The K4A grantees have put forward the following recommendations for stakeholders working in the African language ecosystem:

  • Language acquisition of Indigenous African languages, primarily by Africans, should be better supported, and technology is a means to do this, as has been the case for many other non-African languages.
  • Basic tooling to support content creation on digital platforms, such as digital dictionaries, thesauruses, keyboards supporting diacritics where relevant, and spell checkers that recognize African names and places without error, should be prioritized.
  • Language tools and processes for content moderation and to catch and control the spread of misinformation online in Indigenous African languages should be developed and actively used.
  • Language careers and the professional opportunities available, particularly as pertains to Indigenous African languages, should be made more visible to students earlier in their education so as to generate greater interest in these fields in tertiary education.
  • AI language tools that augment human activities as opposed to tools seeking to replace them should be the intentional design choice, especially given the current dearth of tooling and data for African languages.

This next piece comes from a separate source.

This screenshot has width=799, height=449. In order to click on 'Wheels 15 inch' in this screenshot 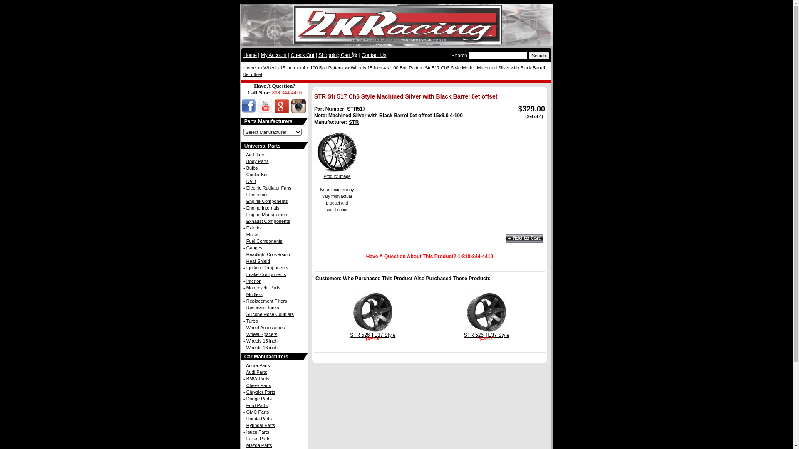, I will do `click(263, 67)`.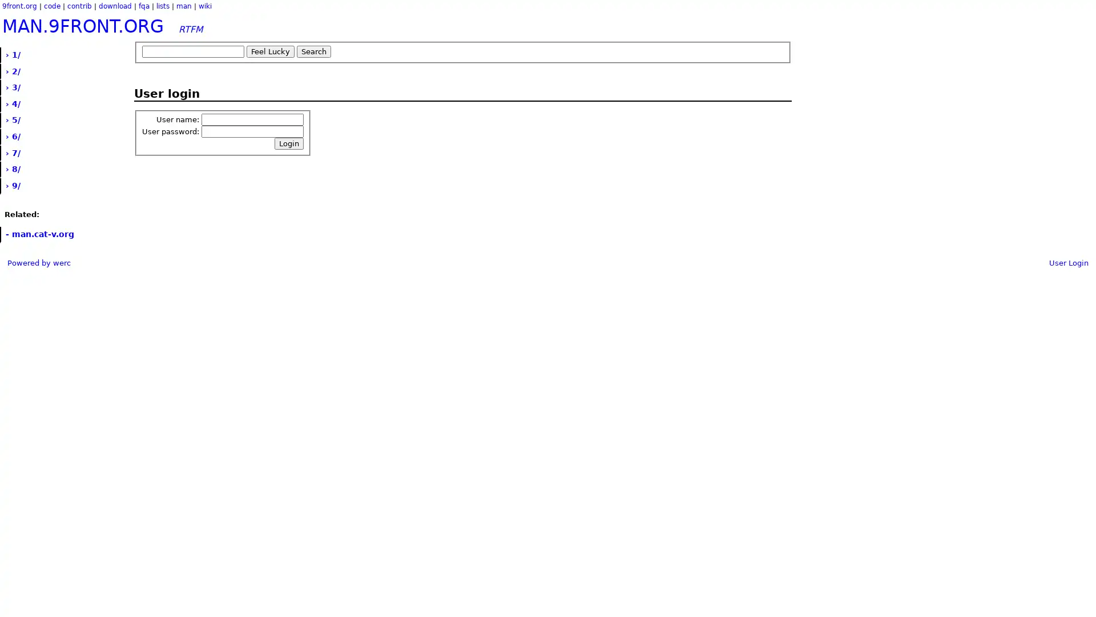 This screenshot has height=617, width=1096. What do you see at coordinates (289, 143) in the screenshot?
I see `Login` at bounding box center [289, 143].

  • Computational linguistics components should be introduced into the educational curricula of disciplines adjacent to and working with language, e.g., linguistics and journalism, with an emphasis on the role they can play in the development of ethical and inclusive AI so as to encourage a pipeline of cross-discipline stakeholders working to build language technology.
  • Professional training opportunities to enable multilingual individuals to venture into language careers should be increased.
  • The study of contemporary use of language in Africa should be emphasized, given increasing urbanization and the multicultural nature of the continent.
  • Funding for dataset creation and annotation, both of which can be time-consuming and expensive tasks, should be increased.
  • African language policies, particularly those pertaining to education and provision of government services, should be better implemented with the aid of emerging language tools and technologies.
  • Digital licensing and funding should be made suitable to support legal cases against non-African corporations who use open African data.
  • An ‘‘ethical data curation toolkit,’’ which is informed by information scientists, data privacy experts, and machine learning bias experts, would empower dataset curators with the knowledge and skills to perform informed data curation.
  • The toolkit should be accompanied by a workshop in which practical training and discussions can take place.